## What the task requires
Could you copy the items below exactly as they appear, from the line containing "blue text 约11L" through the line containing "Choose the Burlington", inclusive?

## Data
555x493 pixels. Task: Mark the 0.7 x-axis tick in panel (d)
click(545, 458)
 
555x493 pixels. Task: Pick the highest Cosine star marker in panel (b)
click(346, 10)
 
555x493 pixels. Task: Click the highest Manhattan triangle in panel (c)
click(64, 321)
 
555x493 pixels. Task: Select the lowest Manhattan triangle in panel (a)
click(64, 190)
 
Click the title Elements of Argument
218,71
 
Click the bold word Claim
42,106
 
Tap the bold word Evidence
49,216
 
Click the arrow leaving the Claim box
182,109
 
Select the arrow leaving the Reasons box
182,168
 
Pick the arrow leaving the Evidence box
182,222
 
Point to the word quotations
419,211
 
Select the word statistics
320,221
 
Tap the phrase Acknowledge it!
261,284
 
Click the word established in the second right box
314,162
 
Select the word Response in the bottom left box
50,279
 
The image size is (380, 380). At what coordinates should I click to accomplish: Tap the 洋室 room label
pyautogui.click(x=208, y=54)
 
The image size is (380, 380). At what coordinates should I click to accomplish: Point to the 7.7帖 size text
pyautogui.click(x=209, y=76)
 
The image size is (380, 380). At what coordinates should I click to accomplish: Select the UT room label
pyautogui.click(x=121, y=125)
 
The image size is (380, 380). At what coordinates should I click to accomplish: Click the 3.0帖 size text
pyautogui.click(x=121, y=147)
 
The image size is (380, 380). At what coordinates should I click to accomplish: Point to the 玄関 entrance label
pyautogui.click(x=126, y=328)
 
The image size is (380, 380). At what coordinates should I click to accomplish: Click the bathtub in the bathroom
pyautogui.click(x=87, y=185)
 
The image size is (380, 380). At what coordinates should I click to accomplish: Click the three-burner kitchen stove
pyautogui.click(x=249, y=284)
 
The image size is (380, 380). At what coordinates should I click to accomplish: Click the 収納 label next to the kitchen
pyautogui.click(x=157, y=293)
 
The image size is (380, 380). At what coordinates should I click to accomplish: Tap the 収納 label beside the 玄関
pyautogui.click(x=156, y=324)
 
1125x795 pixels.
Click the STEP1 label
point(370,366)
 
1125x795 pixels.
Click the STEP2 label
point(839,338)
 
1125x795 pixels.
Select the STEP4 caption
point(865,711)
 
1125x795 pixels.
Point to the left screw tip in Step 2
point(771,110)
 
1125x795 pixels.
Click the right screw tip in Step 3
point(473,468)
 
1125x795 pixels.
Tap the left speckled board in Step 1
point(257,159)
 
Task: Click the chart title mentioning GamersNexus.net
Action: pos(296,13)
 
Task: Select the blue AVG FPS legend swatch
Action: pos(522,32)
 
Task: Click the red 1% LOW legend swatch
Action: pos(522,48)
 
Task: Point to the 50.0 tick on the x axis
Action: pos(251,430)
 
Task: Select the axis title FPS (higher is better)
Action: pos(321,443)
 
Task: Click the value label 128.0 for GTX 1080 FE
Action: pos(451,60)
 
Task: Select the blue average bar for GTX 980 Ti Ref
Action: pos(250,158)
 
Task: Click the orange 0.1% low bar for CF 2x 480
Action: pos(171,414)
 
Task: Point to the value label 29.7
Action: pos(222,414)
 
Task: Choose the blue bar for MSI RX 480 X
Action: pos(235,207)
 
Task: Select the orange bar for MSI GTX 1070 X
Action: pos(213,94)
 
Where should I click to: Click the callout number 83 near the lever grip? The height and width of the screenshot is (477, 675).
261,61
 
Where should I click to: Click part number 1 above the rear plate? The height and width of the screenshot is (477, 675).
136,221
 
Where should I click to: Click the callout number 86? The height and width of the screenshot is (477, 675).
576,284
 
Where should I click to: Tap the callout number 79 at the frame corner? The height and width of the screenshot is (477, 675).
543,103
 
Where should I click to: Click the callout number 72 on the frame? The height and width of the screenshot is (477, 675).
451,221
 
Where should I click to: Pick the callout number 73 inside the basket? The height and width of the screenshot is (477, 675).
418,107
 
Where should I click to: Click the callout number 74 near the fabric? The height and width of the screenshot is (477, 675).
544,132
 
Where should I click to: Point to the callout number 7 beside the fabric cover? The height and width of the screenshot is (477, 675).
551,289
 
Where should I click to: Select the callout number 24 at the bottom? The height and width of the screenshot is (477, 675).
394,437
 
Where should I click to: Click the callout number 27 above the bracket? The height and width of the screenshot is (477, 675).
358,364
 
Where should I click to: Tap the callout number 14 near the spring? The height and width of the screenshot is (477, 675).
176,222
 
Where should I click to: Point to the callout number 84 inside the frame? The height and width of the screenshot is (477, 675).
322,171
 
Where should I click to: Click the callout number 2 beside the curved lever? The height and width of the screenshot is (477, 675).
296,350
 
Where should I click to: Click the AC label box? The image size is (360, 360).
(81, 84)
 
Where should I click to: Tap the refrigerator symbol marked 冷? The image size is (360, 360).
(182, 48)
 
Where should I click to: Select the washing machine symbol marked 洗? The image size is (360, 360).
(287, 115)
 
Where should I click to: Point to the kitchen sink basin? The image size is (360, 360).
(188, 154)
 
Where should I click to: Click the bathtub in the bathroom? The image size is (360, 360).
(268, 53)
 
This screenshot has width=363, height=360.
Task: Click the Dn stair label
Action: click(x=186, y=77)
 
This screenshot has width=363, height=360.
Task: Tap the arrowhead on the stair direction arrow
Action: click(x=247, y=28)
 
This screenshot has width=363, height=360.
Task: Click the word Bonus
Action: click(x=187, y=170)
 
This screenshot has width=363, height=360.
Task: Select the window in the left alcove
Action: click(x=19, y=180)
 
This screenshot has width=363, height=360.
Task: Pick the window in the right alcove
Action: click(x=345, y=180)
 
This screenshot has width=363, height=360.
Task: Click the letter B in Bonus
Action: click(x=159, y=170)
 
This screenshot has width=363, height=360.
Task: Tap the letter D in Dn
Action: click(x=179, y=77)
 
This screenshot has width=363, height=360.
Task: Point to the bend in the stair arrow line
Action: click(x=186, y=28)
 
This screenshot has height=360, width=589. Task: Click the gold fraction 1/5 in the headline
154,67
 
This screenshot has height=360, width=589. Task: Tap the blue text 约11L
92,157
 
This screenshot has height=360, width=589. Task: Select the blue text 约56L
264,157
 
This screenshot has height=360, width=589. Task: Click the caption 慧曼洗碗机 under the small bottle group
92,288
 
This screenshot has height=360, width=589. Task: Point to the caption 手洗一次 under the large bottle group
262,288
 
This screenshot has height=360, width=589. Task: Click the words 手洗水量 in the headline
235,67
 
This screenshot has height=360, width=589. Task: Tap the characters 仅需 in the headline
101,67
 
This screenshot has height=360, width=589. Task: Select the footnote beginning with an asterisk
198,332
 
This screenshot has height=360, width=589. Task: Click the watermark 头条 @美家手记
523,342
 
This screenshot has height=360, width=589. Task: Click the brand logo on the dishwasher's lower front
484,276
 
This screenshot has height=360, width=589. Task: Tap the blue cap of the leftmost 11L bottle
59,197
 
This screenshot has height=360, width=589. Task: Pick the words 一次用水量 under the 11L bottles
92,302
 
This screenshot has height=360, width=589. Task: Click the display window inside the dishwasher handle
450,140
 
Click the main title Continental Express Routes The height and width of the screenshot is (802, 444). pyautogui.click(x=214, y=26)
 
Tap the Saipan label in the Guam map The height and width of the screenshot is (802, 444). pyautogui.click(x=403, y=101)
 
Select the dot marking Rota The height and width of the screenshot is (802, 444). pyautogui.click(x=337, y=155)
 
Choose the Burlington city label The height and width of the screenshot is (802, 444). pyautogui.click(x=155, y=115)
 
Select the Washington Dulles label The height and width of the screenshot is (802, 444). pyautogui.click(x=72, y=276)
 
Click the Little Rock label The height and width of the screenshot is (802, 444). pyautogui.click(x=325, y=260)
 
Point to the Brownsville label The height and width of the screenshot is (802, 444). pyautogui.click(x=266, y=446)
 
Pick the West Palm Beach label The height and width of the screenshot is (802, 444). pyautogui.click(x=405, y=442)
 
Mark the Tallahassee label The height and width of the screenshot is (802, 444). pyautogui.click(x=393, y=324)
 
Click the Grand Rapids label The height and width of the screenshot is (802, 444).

## Complete response
This screenshot has height=360, width=589. Task: Tap the blue text 约11L
92,157
 
This screenshot has height=360, width=589. Task: Select the blue text 约56L
264,157
 
This screenshot has height=360, width=589. Task: Click the caption 慧曼洗碗机 under the small bottle group
92,288
 
This screenshot has height=360, width=589. Task: Point to the caption 手洗一次 under the large bottle group
262,288
 
This screenshot has height=360, width=589. Task: Click the words 手洗水量 in the headline
235,67
 
This screenshot has height=360, width=589. Task: Tap the characters 仅需 in the headline
101,67
 
This screenshot has height=360, width=589. Task: Select the footnote beginning with an asterisk
198,332
 
This screenshot has height=360, width=589. Task: Click the watermark 头条 @美家手记
523,342
 
This screenshot has height=360, width=589. Task: Click the brand logo on the dishwasher's lower front
484,276
 
This screenshot has height=360, width=589. Task: Tap the blue cap of the leftmost 11L bottle
59,197
 
This screenshot has height=360, width=589. Task: Pick the words 一次用水量 under the 11L bottles
92,302
 
This screenshot has height=360, width=589. Task: Click the display window inside the dishwasher handle
450,140
 
Click the main title Continental Express Routes The height and width of the screenshot is (802, 444). pyautogui.click(x=214, y=26)
 
Tap the Saipan label in the Guam map The height and width of the screenshot is (802, 444). pyautogui.click(x=403, y=101)
 
Select the dot marking Rota The height and width of the screenshot is (802, 444). pyautogui.click(x=337, y=155)
 
Choose the Burlington city label The height and width of the screenshot is (802, 444). pyautogui.click(x=155, y=115)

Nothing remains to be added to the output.